Fallback (when workspace is already known):
# List workspaces
az rest --method get --resource "$FABRIC_RESOURCE_SCOPE" --url "$FABRIC_API_URL/workspaces" --query "value[].{name:displayName, id:id}" --output table
read -p "Workspace ID: " workspaceId
# List lakehouses in workspace
az rest --method get --resource "$FABRIC_RESOURCE_SCOPE" --url "$FABRIC_API_URL/workspaces/$workspaceId/items?type=Lakehouse" --query "value[].{name:displayName, id:id}" --output table
read -p "Lakehouse ID: " lakehouseId
Two types of Spark sessions in Fabric — This skill manages Lakehouse Livy sessions, created via the public Livy API endpoint (
/lakehouses/{lhId}/livyapi/.../sessions). These are ad-hoc interactive sessions for remote clients. Notebook Spark sessions are a separate mechanism — they are created internally when a Fabric Notebook is executed (via portal or Jobs APIRunNotebook), and are managed through the notebook lifecycle, not the Livy API.
# Check for existing idle Lakehouse Livy session (avoid resource waste)
sessionId=$(az rest --method get --resource "$FABRIC_RESOURCE_SCOPE" --url "$FABRIC_API_URL/workspaces/$workspaceId/lakehouses/$lakehouseId/$LIVY_API_PATH/sessions" --query "sessions[?state=='idle'][0].id" --output tsv)
# Create if none available - FORCE STARTER POOL USAGE
if [[ -z "$sessionId" ]]; then
cat > /tmp/body.json << 'EOF'
{
"name":"analysis",
"driverMemory":"56g",
"driverCores":8,
"executorMemory":"56g",
"executorCores":8,
"conf": {
"spark.dynamicAllocation.enabled": "true",
"spark.fabric.pool.name": "Starter Pool"
}
}
EOF
sessionId=$(az rest --method post --resource "$FABRIC_RESOURCE_SCOPE" --url "$FABRIC_API_URL/workspaces/$workspaceId/lakehouses/$lakehouseId/$LIVY_API_PATH/sessions" --body @/tmp/body.json --query "id" --output tsv)
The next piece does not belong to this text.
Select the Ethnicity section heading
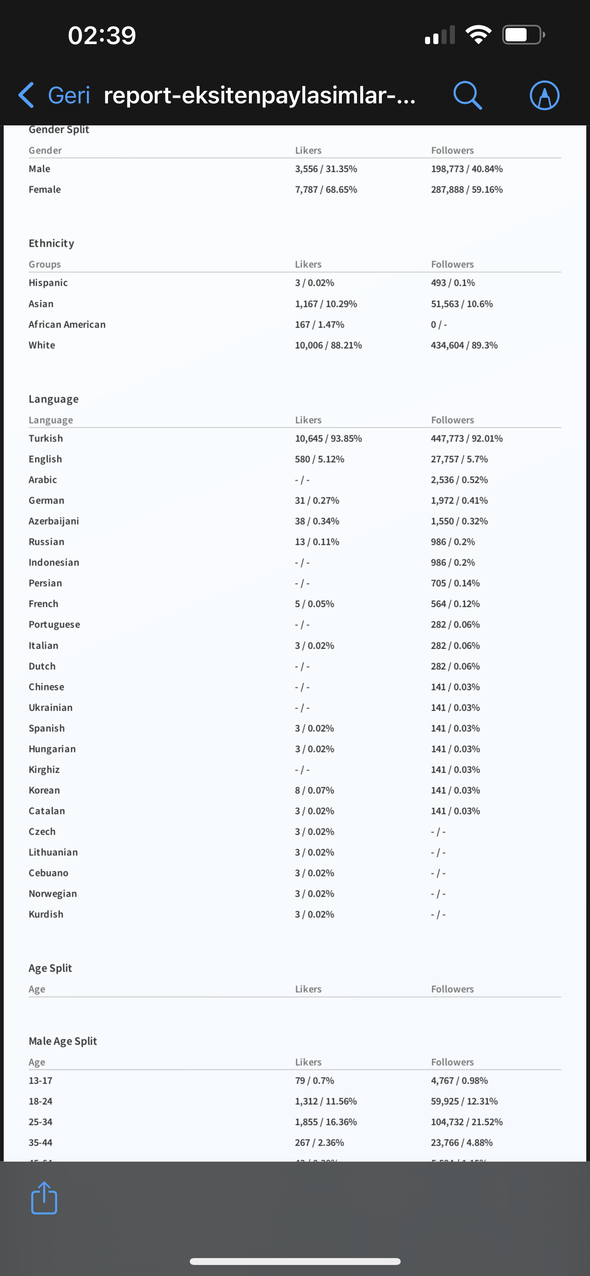 coord(52,243)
echo "⏳ Waiting for starter pool session to be ready..."
# With starter pools, this should be 3-5 seconds
timeout=30 # Reduced from 90s since starter pools are fast
while [ $timeout -gt 0 ]; do
state=$(az rest --resource "$FABRIC_RESOURCE_SCOPE" --url "$FABRIC_API_URL/workspaces/$workspaceId/lakehouses/$lakehouseId/$LIVY_API_PATH/sessions/$sessionId" --query "state" --output tsv)
if [[ "$state" == "idle" ]]; then
echo "✅ Session ready in starter pool!"
break
fi
echo " Session state: $state (${timeout}s remaining)"
sleep 3
timeout=$((timeout - 3))
done
fi
# Execute statement (LLM knows Python/Spark syntax)
cat > /tmp/body.json << 'EOF'
{
"code": "spark.sql(\"SHOW TABLES\").show(); df = spark.table(\"your_table\"); df.describe().show()",
"kind": "pyspark"
}
EOF
az rest --method post --resource "$FABRIC_RESOURCE_SCOPE" --url "$FABRIC_API_URL/workspaces/$workspaceId/lakehouses/$lakehouseId/$LIVY_API_PATH/sessions/$sessionId/statements" --body @/tmp/body.json
| Pattern | Code | Use Case |
|---|---|---|
| Table Discovery | spark.sql("SHOW TABLES") | List available tables |
| Cross-Lakehouse | spark.sql("SELECT * FROM other_workspace.table") | Query across workspaces |
| Delta Features | df.history(), df.readVersion(1) | Time travel, versioning |
| Schema Evolution | df.printSchema() | Understand structure |
# Clean up idle Lakehouse Livy sessions (optional)
az rest --method get --resource "$FABRIC_RESOURCE_SCOPE" --url "$FABRIC_API_URL/workspaces/$workspaceId/lakehouses/$lakehouseId/$LIVY_API_PATH/sessions" --query "sessions[?state=='idle'].id" --output tsv | xargs -I {} az rest --method delete --resource "$FABRIC_RESOURCE_SCOPE" --url "$FABRIC_API_URL/workspaces/$workspaceId/lakehouses/$lakehouseId/$LIVY_API_PATH/sessions/{}"
Focus: This skill provides Fabric-specific REST API patterns. LLM already knows Python/Spark syntax — we focus on Fabric integration, session management, and API endpoints.